*** EXCERPTED TEXT Section Begins ***

Azuela was born in Lagos de Moreno, Jalisco to a small, but successful rancher, Evaristo Azuela and Paulina Azuela, on January 1, 1873. He grew up in a small farm owned by his father, which later influences the settings in many of his fictional works. He was first admitted to a Catholic seminary at the age of fourteen, but soon abandoned his religious studies. He studied medicine in Guadalajara, Jalisco. He received his M.D. in 1899, practicing medicine first in his home town of Lagos de Moreno, and later, after the Mexican revolution, practiced in Mexico City. In 1900, he married Carmen Rivera, niece of Agustín Rivera, priest and historian of Lagos de Moreno. He went on to have five sons and five daughters.

Like most young students, Azuela was opposed to the dictatorship of the Porfirio Díaz regime. During his days in the Mexican Revolution, Azuela wrote about the war and its impact on Mexico. After Porfirio Díaz was overthrown in 1911, Azuela served as state Director of Education of Jalisco under President Francisco I. Madero. Following Madero's 1913 assassination, Azuela joined the Constitutionalist cause, which sought to restore the rule of law. He traveled with the military forces of Julián Medina, a follower of Pancho Villa, where he served as a field doctor. His participation in the conflict gave him ample material to write Los de abajo (The Underdogs) (1915). He later was forced for a time to emigrate to El Paso, Texas, when the counterrevolutionary forces of Victoriano Huerta were temporarily triumphant. It was there that he wrote Los de abajo, which was his first-hand description of combat during the Mexican revolution, based on his experiences in the field. It was first published as a serial in the newspaper "El Paso del Norte" from October 1915 to December 1915. The book did not receive general recognition until 1924, and it was hailed as a novel of the Revolution. Los de abajo (The Underdogs) depicts the futility of the Revolution, the opportunists in power, and the underprivileged majority of his country. He fought for a better Mexico, and he believed the Revolution corrected some injustices, but it has given rise to others equally deplorable.

==The Mexican Revolution's Effect on Mariano Azuela's Writing Career==
In his encyclopedia entry "Azuela, Mariano (1873-1952)", Nicolás Kanellos underscores Azuela's physical involvement in the war, and its influence on Azuela's literary career. Kanellos begins by describing Azuela as, "one of Mexico's greatest novelists and chroniclers of the Mexican Revolution" (Kanellos, 105). In describing Azuela as a "chronicler", Kanellos immediately highlights one important feature of Azuela and his work, which is his tendency to record and portray history. In highlighting Azuela's relationship between history and literature, Kanellos establishes the inseparability of political and global contexts within Azuela's literary works; for example, Azuela's novel The Underdogs recounts the events of The Mexican Revolution from the perspective of the rebel soldiers. Therefore, Kanellos emphasizes the existing relationship between history and its involvement in Azuela's work. Kanellos then describes the reason as to why Azuela's literary works are deeply infused with Mexican politics and history stating, "Azuela's early career as a writer, in fact, was developed while participating in the Revolution first-hand as a physician in the army of Francisco 'Pancho' Villa" (Kanellos, 105). The terms "first-hand" and "participating" underscore Azuela's physical involvement in the war. Kanellos' use of the word "developed" then underscores the manner in which Azuela's physical involvement paved the way for his writing to grow and mature as a result of his experiences participating in the Mexican Revolution. Kanellos stresses in his encyclopedic entry the persisting role of history and its portrayal in Azuela's work, but he also emphasizes the manner in history, in particular the Mexican Revolution, essentially birthed Azuela's writing career.

*** EXCERPTED TEXT Section Ends ***
*** RECORD EXCERPTS Section Begins ***

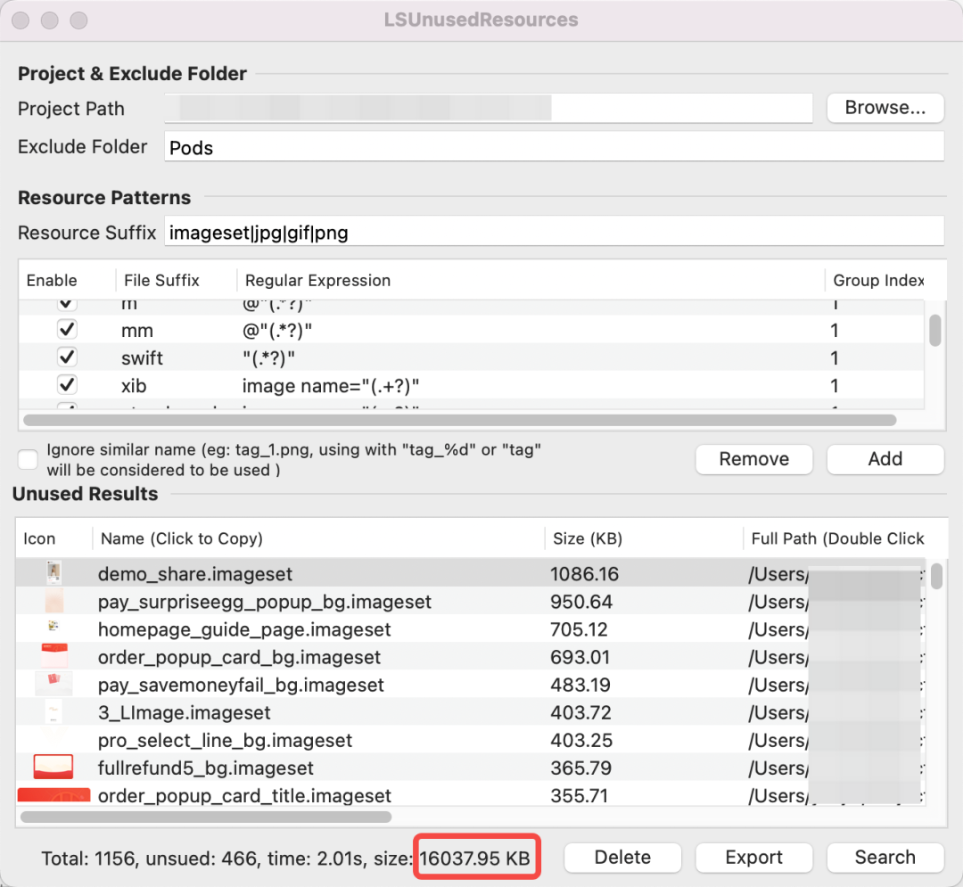
Task: Click the Resource Suffix input field
Action: pos(553,234)
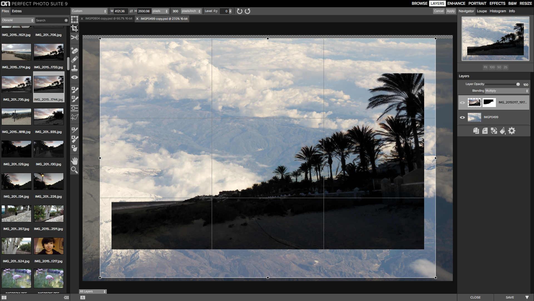Hide the IMGP0499 layer

[x=462, y=117]
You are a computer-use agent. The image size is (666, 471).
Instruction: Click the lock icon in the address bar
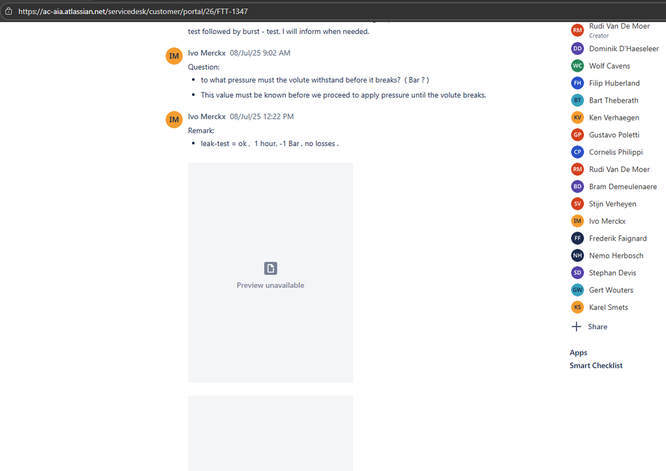point(9,11)
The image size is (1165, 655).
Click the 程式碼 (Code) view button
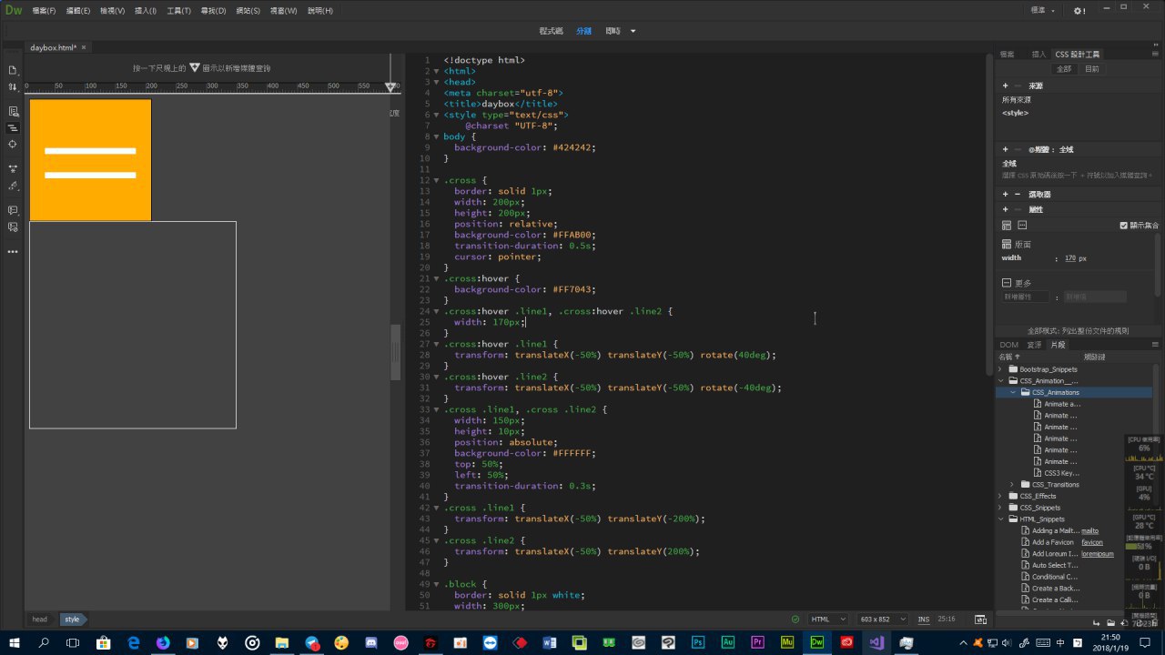[551, 31]
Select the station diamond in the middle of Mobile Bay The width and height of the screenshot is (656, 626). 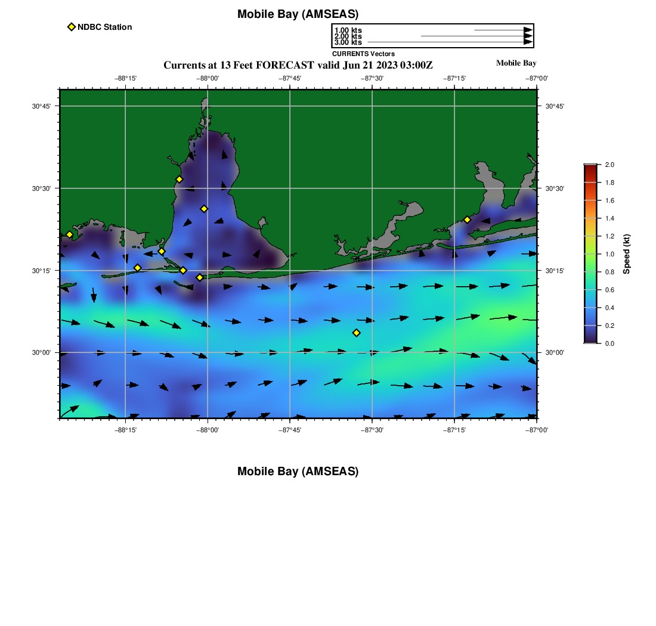204,209
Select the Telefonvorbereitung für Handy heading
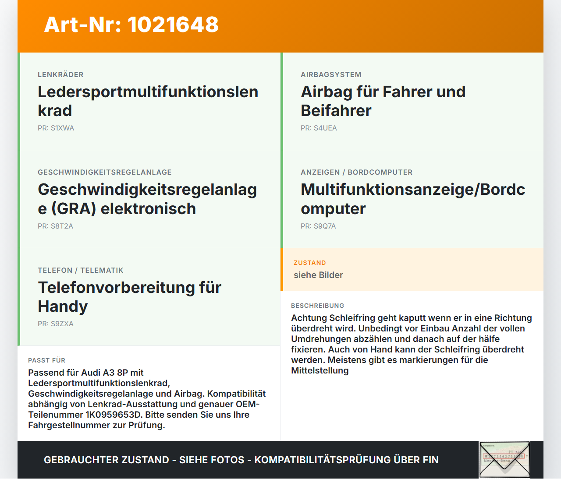 click(129, 297)
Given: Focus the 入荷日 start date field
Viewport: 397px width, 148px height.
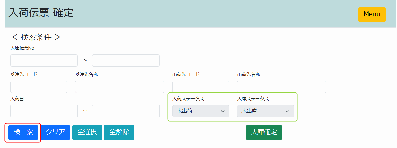Looking at the screenshot, I should 44,111.
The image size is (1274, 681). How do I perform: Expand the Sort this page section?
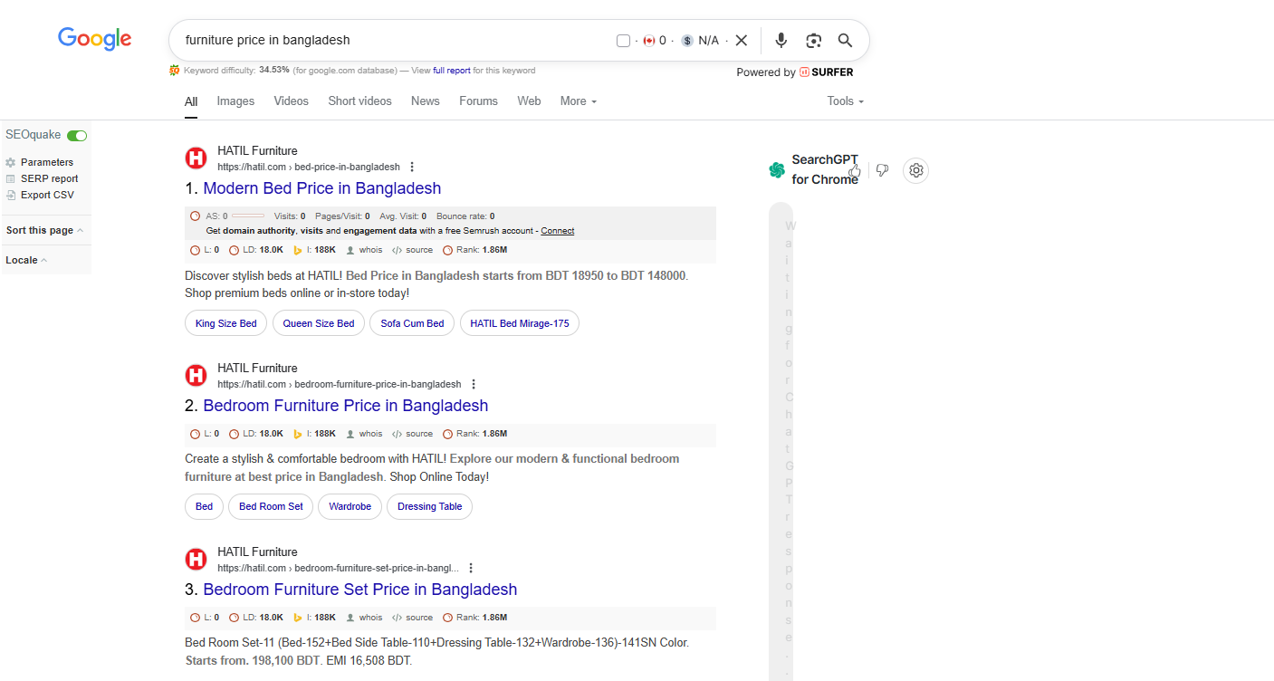(44, 230)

*** RECORD EXCERPTS Section Ends ***

_HOW TO COMPLETE THIS TASK_.
The Mariano Azuela passage reports Kanellos's reason why Azuela's literary works are deeply infused with Mexican politics and history. What is that reason? Answer from the Mariano Azuela passage alone.

_SOLUTION BELOW_.
Azuela's early writing career developed while he took part in the Revolution first-hand, serving as a physician in the army of Francisco "Pancho" Villa. His physical involvement in the war shaped his writing and allowed it to grow and mature.